Try it » Within the entries below, please retype exactly the lines starting with the line that has "The height and width of the screenshot is (796, 1512)." and going on through the line that has "The height and width of the screenshot is (812, 1468).", but not the pictures.

Input records »

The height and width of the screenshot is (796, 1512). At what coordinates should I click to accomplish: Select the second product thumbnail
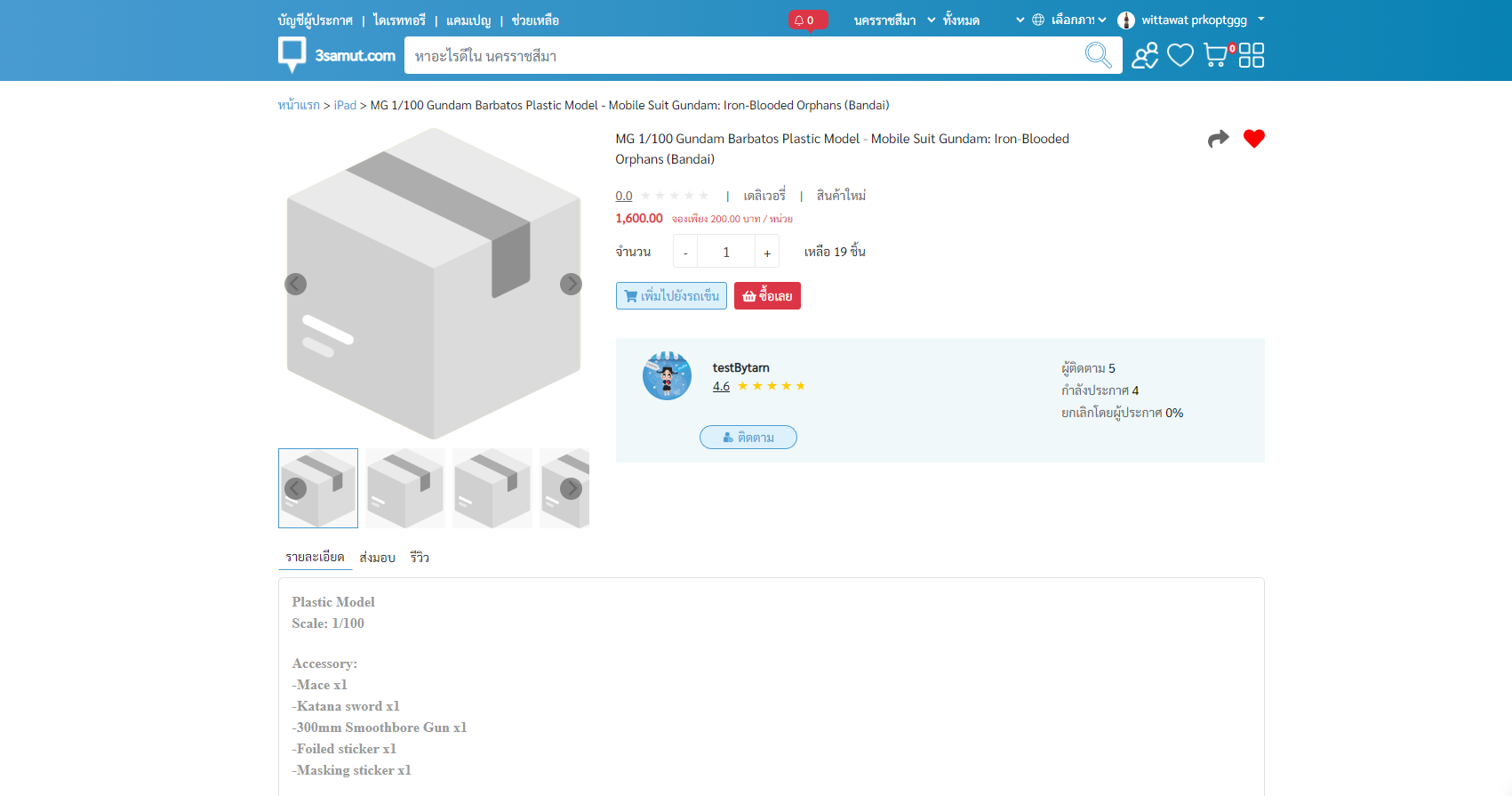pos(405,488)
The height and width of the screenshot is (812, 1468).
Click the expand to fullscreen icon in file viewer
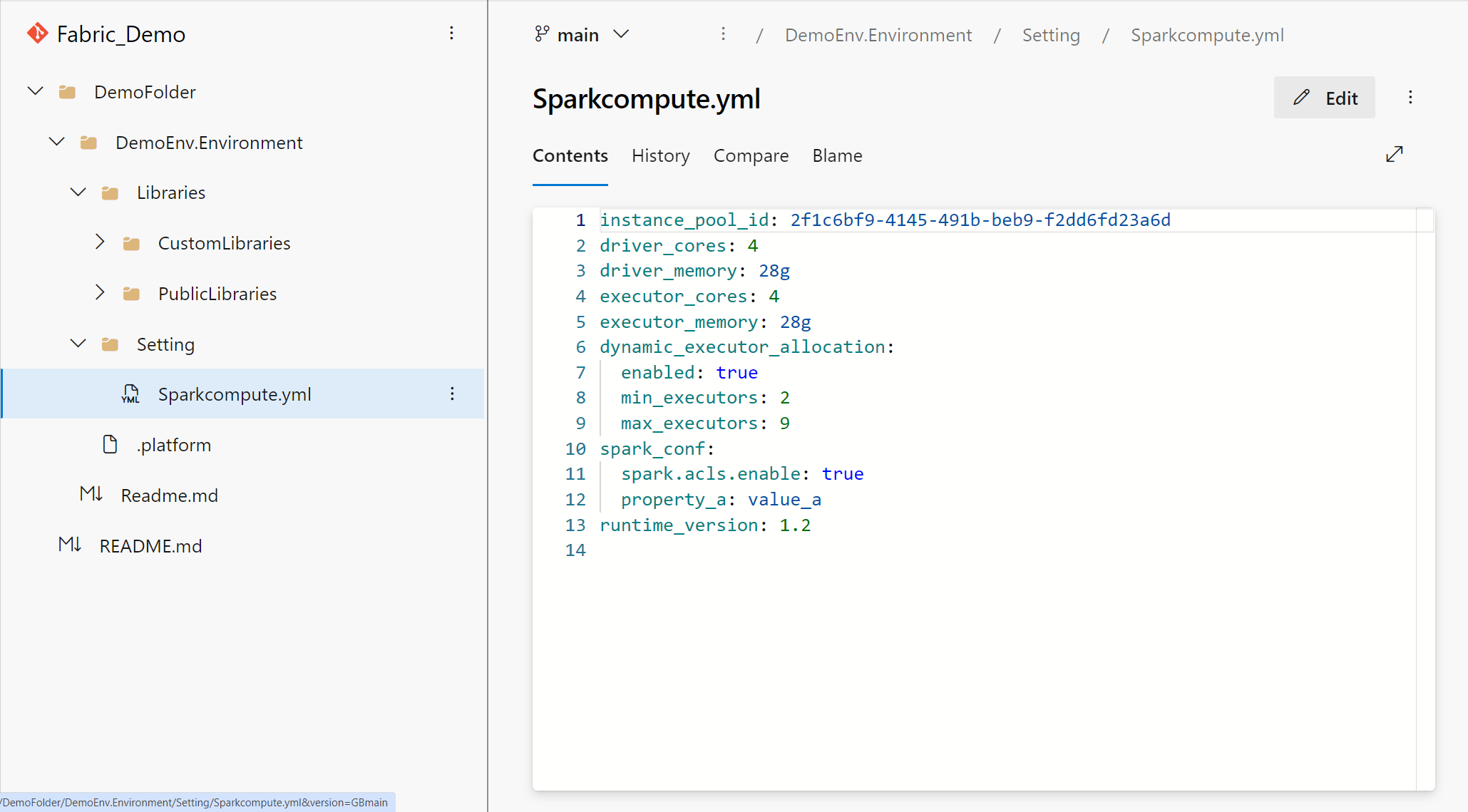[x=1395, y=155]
--
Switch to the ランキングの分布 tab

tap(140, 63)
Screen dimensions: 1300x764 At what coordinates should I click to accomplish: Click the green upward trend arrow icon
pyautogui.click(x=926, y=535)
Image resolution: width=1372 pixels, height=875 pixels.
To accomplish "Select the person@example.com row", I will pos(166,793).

Problem solution »
The height and width of the screenshot is (796, 1512). At what coordinates should I click to accomplish: Select the second product thumbnail
pos(405,488)
The height and width of the screenshot is (812, 1468).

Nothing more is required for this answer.